Tumor-specific immunity mediated by Delta-24-RGDOX. A, In vitro proliferation of T-cells recognizing tumor-associated antigen induced by Delta-24-RGDOX. OVA-specific CD8⁺ T-cells (from the spleens of OT-I mice) pre-stained with CFSE were incubated with the indicated pre-fixed target cells. After 4 days, the cells were analyzed using flow cytometry for CFSE amount to measure cell proliferation. (left panel), Cells were gated for CD8⁺, and representative dot plots are shown. The numbers at the upper left corners indicate the percentage of proliferating T-cells. Unstimulated T-cells (no stimulation) were used as a negative control, and T cells stimulated with pre-fixed mouse dendritic cells (mDCs) primed with OVA (257-264) peptide (mDC/OVA(257-264)) were used as a positive control. (right panel), Quantification of the proliferating T-cells.

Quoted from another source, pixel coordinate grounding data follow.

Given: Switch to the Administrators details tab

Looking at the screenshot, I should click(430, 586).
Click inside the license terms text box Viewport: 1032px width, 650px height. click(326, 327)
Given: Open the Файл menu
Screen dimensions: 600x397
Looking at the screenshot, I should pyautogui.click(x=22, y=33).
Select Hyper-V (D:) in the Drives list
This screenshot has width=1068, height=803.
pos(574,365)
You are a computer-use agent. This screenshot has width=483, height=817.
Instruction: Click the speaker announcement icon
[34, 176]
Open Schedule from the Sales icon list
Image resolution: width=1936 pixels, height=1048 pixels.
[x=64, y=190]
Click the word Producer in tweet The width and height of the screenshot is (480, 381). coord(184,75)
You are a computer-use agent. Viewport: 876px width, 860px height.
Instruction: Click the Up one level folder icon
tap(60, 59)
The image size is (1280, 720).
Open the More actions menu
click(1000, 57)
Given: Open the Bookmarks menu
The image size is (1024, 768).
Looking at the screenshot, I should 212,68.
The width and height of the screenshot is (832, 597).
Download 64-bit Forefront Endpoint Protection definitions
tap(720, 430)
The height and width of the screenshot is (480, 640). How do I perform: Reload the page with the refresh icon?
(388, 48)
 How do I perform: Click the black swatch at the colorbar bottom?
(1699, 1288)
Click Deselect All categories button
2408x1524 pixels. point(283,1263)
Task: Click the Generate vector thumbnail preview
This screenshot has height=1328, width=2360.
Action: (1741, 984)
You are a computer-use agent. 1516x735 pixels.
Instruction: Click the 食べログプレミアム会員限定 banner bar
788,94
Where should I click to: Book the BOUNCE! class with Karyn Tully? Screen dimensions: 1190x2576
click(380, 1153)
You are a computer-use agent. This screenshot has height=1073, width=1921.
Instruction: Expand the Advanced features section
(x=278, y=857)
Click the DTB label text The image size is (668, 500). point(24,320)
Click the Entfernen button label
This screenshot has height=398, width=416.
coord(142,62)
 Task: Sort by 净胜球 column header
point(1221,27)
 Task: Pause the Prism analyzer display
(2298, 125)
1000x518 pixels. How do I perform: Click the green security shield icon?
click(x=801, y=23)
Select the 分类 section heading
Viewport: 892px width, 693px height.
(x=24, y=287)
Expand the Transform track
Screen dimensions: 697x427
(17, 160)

Shown are the percentages of the proliferating CD8⁺ cells after stimulation with the indicated pre-fixed target cells: GL261-OVA cells with or without infection of Delta-24-RGD or Delta-24-RGDOX, GL261 cells infected with Delta-24-RGDOX. B, Tumor-specific immunity induced by Delta-24-RGDOX. (left panel), CD8⁺ T-cells from the spleens of GL261-OVA glioma-bearing mice treated intratumorally with PBS, Delta-24-RGD or Delta-24-RGDOX (5 mice per group) as in Figure 3A were isolated and stimulated with pre-fixed mDCs primed with OVA (257-264) peptide for 40 hours. (right panel), splenocytes from the above treatment groups were stimulated with pre-fixed mouse primary astrocytes (MAs) or GL261-OVA cells for 40 hours. The concentration of IFNγ in the supernatant was assessed with ELISA. Values represent the mean ± standard deviation (n = 3). * P ≤ 0.001, 2-tailed Student’s t test. D24-RGD: Delta-24-RGD; D24-RGDOX: Delta-24-RGDOX.